Ce que représentent les 45 milliards
- La Commission européenne a proposé un accès anticipé à environ 45 milliards d’euros de la Politique agricole commune (PAC) à partir de 2028, en lien avec la négociation du Mercosur et pour calmer la colère du secteur agricole.
- Il s’agit de fonds européens pour l’ensemble de l’agriculture de l’UE, pas d’un transfert intégral réservé à l’Italie.
Ce que l’Italie obtient concrètement
- Pour l’Italie, cette manœuvre revient à annuler une baisse prévue de ses crédits PAC et à lui garantir environ 10 milliards d’euros supplémentaires par rapport au projet initial, soit autour de 41 milliards au total sur 2028‑2034.
- Giorgia Meloni et son ministre de l’Agriculture présentent cette révision budgétaire comme un succès italien obtenu après avoir fait pression sur Bruxelles, dans un contexte où son feu vert est décisif pour la majorité qualifiée sur Mercosur.

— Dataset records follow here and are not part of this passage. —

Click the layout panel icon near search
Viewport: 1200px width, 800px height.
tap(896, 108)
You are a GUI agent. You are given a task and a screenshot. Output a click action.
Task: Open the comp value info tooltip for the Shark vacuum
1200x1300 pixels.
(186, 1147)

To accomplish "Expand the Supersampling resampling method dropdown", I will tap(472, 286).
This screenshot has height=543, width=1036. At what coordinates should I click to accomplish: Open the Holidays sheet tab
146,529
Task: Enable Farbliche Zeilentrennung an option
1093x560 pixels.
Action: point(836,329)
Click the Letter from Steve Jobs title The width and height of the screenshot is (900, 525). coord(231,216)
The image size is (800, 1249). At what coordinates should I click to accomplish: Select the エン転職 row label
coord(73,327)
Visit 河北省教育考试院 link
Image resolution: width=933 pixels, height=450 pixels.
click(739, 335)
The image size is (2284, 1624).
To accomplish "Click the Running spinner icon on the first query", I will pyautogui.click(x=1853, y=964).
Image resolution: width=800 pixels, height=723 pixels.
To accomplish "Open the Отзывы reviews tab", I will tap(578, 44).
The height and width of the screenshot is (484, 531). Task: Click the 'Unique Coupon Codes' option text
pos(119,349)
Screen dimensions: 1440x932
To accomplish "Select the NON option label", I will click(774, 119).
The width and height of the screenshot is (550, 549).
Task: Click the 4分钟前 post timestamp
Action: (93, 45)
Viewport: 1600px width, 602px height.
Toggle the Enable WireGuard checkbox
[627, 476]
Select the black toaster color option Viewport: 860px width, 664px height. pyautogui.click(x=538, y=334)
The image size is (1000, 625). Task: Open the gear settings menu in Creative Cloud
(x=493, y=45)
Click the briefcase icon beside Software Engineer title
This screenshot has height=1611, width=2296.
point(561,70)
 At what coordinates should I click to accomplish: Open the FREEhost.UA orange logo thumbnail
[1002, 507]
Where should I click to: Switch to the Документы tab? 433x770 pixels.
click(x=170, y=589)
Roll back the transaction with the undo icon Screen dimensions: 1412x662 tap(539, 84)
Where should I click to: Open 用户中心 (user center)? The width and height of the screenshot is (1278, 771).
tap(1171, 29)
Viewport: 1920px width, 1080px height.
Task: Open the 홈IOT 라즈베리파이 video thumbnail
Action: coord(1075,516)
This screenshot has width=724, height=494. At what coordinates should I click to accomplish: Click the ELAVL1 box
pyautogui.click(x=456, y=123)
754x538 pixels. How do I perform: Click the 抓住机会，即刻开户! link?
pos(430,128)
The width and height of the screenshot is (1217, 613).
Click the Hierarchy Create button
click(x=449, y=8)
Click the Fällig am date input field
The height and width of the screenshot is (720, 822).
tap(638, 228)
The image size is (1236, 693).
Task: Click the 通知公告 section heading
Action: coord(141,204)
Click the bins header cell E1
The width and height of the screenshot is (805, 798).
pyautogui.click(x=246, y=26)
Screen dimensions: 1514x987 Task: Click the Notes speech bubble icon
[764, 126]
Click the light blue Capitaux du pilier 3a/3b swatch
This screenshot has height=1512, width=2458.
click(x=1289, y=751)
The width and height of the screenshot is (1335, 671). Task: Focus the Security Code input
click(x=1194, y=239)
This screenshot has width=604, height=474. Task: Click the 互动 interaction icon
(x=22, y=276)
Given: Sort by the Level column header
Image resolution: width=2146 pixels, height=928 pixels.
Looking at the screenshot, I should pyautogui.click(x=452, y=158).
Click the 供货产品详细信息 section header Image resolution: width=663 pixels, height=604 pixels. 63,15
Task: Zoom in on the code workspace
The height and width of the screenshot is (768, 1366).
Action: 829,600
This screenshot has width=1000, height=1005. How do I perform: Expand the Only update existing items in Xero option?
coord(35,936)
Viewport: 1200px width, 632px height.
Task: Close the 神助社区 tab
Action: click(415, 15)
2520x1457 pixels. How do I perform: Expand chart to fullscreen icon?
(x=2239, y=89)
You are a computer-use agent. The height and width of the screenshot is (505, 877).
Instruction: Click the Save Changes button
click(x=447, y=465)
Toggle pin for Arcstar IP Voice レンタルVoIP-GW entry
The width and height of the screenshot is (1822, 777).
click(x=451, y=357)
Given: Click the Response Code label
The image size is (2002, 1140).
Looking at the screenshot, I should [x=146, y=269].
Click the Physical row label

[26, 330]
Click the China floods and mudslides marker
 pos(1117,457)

L’Italie n’a pas simplement laissé filer son veto gratuitement. En échange de son ralliement, Ursula von der Leyen a remis sur la table un paquet de 45 milliards d’euros de la PAC pour l’agriculture européenne, dont Rome sort parmi les principaux gagnants. Concrètement, l’Italie récupère plusieurs milliards de plus pour ses agriculteurs, là où une baisse de ses crédits était initialement prévue, pendant que les Français continuent de voir l’accord se faire sur leur dos.
Vous avez compris ? On pourra dire qu’elle a défendu les intérêts de son pays ce qui, manifestement, n’a pas du tout été le cas d’Emmanuel Macron, occupé à jouer les girouettes devant les caméras au lieu d’en tirer profit pour soutenir nos agriculteurs et notre économie.
Non, il n’a rien fait, si ce n’est répéter « je ne signe pas » pour faire le malin, faire du Buzz et de la com, alors qu’en réalité, il a tout mis en œuvre pour que l’accord aboutisse depuis le départ.
Résultat : la minorité de blocage n’existe plus.
Les pays restants représentent seulement 28% de la population européenne, bien en dessous du seuil requis pour bloquer le traité.
Les conséquences : une Europe commerciale sans frein
Autrement dit, même si la France ou d’autres nations s’opposent publiquement au traité, l’accord commercial UE-Mercosur pourra entrer en vigueur sans leur consentement explicite.
Concrètement, cela signifie que :
- Les voitures allemandes pourront être exportées vers le Brésil ou l’Argentine sans droits de douane,
- Les produits agricoles sud-américains (viande, soja, sucre, etc.) arriveront plus facilement dans les supermarchés européens,
- Les agriculteurs européens, eux, subiront de plein fouet la concurrence de produits venus d’Amérique du Sud, souvent moins coûteux à produire.
Une erreur politique française ?
Dans ce contexte, la posture d’Emmanuel Macron apparaît essentiellement symbolique. En refusant de « signer », il tente d’affirmer une position souveraine… sur un texte où la souveraineté française ne s’applique plus pleinement.
Plutôt que de négocier avec Giorgia Meloni pour maintenir une opposition efficace, il a préféré la disqualifier politiquement en rappelant son affiliation à l’extrême droite.
Mais pendant que Paris joue la morale, Bruxelles signe les contrats.
D’ailleurs, il suffit d’observer la manière dont Macron a accueilli les chefs d’État européens à l’Élysée lors de la rencontre consacrée au Venezuela : tous ont eu droit à une attention particulière, sauf Giorgia Meloni, qui n’a visiblement pas bénéficié des mêmes marques de chaleur de la part de « Jupiter ».
Et pour les agriculteurs français, cette guerre de posture risque de se traduire par une nouvelle perte de compétitivité, voire un sentiment d’abandon. Car, qu’on le veuille ou non, la machine européenne est déjà en marche.